J’aimerais me réjouir, sabrer le champagne, chanter à tue-tête, sauter de haut en bas en battant des mains. Pourtant, lorsqu'on est parent, aucun diplôme, aucune médaille, ne nous est donnée à la fin d’une étape, qu’importe si elle aura été éreintante comme un marathon. Il n’y a pas de ligne d’arrivée, ou plutôt, on ne la voit qu’en se retournant, plusieurs mois, plusieurs années après, sans avoir vécu de vrai soulagement, sans ressentir de sentiment de clôture nette, de réussite ou de victoire. Le temps passe et laisse simplement sur le bas-côté certaines inquiétudes, beaucoup de souffrances, quelques joies éparses. 

Oui, objectivement, la petite enfance de mon fils est terminée et avec elle, toutes les galères qui y sont associées pour moi, pour son père, pour ses frères. Mais les galères ont l’art et la manière de traîner encore un peu. Il faut encore faire attention aux accidents dans la culotte. Les journées sont longues avec un petit qui ne fait plus de sieste mais n’a pas encore arrêté, en revanche, les bêtises.
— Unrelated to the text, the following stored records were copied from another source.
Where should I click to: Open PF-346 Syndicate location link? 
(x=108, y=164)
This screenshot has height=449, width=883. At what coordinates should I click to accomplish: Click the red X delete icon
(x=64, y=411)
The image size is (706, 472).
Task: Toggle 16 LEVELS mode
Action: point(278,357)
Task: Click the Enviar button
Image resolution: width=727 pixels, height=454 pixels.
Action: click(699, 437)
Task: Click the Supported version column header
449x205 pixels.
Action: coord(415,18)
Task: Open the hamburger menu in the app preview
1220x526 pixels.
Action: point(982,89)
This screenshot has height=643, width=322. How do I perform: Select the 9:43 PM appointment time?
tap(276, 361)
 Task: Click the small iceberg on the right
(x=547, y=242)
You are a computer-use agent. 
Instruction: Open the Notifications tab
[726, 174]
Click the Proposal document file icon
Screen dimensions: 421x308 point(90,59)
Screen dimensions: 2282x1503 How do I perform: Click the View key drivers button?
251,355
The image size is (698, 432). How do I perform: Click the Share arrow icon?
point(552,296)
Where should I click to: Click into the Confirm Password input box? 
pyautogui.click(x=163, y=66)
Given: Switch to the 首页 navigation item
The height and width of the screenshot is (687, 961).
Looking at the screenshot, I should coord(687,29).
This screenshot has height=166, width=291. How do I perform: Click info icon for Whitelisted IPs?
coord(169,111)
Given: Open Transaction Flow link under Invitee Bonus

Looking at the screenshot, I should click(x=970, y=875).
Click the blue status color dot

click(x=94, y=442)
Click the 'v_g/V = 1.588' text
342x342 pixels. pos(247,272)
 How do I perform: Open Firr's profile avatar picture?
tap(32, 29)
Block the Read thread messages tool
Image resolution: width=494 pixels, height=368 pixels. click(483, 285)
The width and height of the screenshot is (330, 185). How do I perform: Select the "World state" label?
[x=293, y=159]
Et puis, plus de crèche pour le petit, pas de centre aéré pour les grands, c’est un été à m’occuper de trois enfants. Qu’importe. La crèche garde avec elle ses pires épisodes de virus, ses semaines de fermetures, ses rouleaux de sopalin à amener et que j’ai complètement oubliés, ses costumes pour les journées déguisées que mes enfants refusent de porter. 


Toujours est-il que le temps a exaucé notre vœu le plus cher. Ce n’est pas encore fête, mais presque, un délice dont je ne peux pleinement me délecter. Qu’à cela ne tienne, je vais anticiper et déclarer victoire: Mari et moi avons survécu à trois petites enfances enchaînées, nous avons souffert, mais c’est fini. 

C’est la fin.

Et maintenant, le début d’autre chose.